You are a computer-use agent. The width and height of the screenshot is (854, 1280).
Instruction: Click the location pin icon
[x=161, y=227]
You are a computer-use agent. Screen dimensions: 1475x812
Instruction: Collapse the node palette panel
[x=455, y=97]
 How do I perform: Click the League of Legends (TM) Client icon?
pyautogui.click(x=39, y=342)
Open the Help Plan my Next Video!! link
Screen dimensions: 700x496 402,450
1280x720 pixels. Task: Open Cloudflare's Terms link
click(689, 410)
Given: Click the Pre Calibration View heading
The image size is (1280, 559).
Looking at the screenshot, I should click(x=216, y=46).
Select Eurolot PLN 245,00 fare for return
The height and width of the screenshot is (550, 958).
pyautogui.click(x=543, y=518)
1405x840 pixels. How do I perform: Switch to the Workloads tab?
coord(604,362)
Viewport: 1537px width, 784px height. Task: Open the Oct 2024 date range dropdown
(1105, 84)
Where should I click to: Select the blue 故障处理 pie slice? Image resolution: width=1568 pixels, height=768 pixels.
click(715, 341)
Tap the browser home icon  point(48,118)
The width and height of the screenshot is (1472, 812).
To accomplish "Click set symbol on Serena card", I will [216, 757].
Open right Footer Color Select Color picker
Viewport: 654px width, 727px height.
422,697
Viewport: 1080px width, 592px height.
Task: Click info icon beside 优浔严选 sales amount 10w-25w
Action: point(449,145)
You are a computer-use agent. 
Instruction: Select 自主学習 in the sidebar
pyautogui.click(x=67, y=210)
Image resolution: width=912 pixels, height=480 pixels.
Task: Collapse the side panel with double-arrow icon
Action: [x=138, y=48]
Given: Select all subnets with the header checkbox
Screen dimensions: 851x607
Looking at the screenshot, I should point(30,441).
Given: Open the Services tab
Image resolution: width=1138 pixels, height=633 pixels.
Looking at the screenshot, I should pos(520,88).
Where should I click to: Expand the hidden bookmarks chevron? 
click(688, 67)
* * * * * * * * *
:: What you need to do ::
Reproduce all of the data above, substituting "Directive" for each occurrence of "Instruction" and leaving every other part unchanged.

:: Reply ::
You are a computer-use agent. The width and height of the screenshot is (854, 1280).
Directive: Click the location pin icon
[x=161, y=227]
You are a computer-use agent. Screen dimensions: 1475x812
Directive: Collapse the node palette panel
[x=455, y=97]
 How do I perform: Click the League of Legends (TM) Client icon?
pyautogui.click(x=39, y=342)
Open the Help Plan my Next Video!! link
Screen dimensions: 700x496 402,450
1280x720 pixels. Task: Open Cloudflare's Terms link
click(689, 410)
Given: Click the Pre Calibration View heading
The image size is (1280, 559).
Looking at the screenshot, I should click(x=216, y=46).
Select Eurolot PLN 245,00 fare for return
The height and width of the screenshot is (550, 958).
pyautogui.click(x=543, y=518)
1405x840 pixels. How do I perform: Switch to the Workloads tab?
coord(604,362)
Viewport: 1537px width, 784px height. Task: Open the Oct 2024 date range dropdown
(1105, 84)
Where should I click to: Select the blue 故障处理 pie slice? Image resolution: width=1568 pixels, height=768 pixels.
click(715, 341)
Tap the browser home icon  point(48,118)
The width and height of the screenshot is (1472, 812).
To accomplish "Click set symbol on Serena card", I will [216, 757].
Open right Footer Color Select Color picker
Viewport: 654px width, 727px height.
422,697
Viewport: 1080px width, 592px height.
Task: Click info icon beside 优浔严选 sales amount 10w-25w
Action: point(449,145)
You are a computer-use agent. 
Directive: Select 自主学習 in the sidebar
pyautogui.click(x=67, y=210)
Image resolution: width=912 pixels, height=480 pixels.
Task: Collapse the side panel with double-arrow icon
Action: [x=138, y=48]
Given: Select all subnets with the header checkbox
Screen dimensions: 851x607
Looking at the screenshot, I should point(30,441).
Given: Open the Services tab
Image resolution: width=1138 pixels, height=633 pixels.
Looking at the screenshot, I should pos(520,88).
Where should I click to: Expand the hidden bookmarks chevron? 
click(688, 67)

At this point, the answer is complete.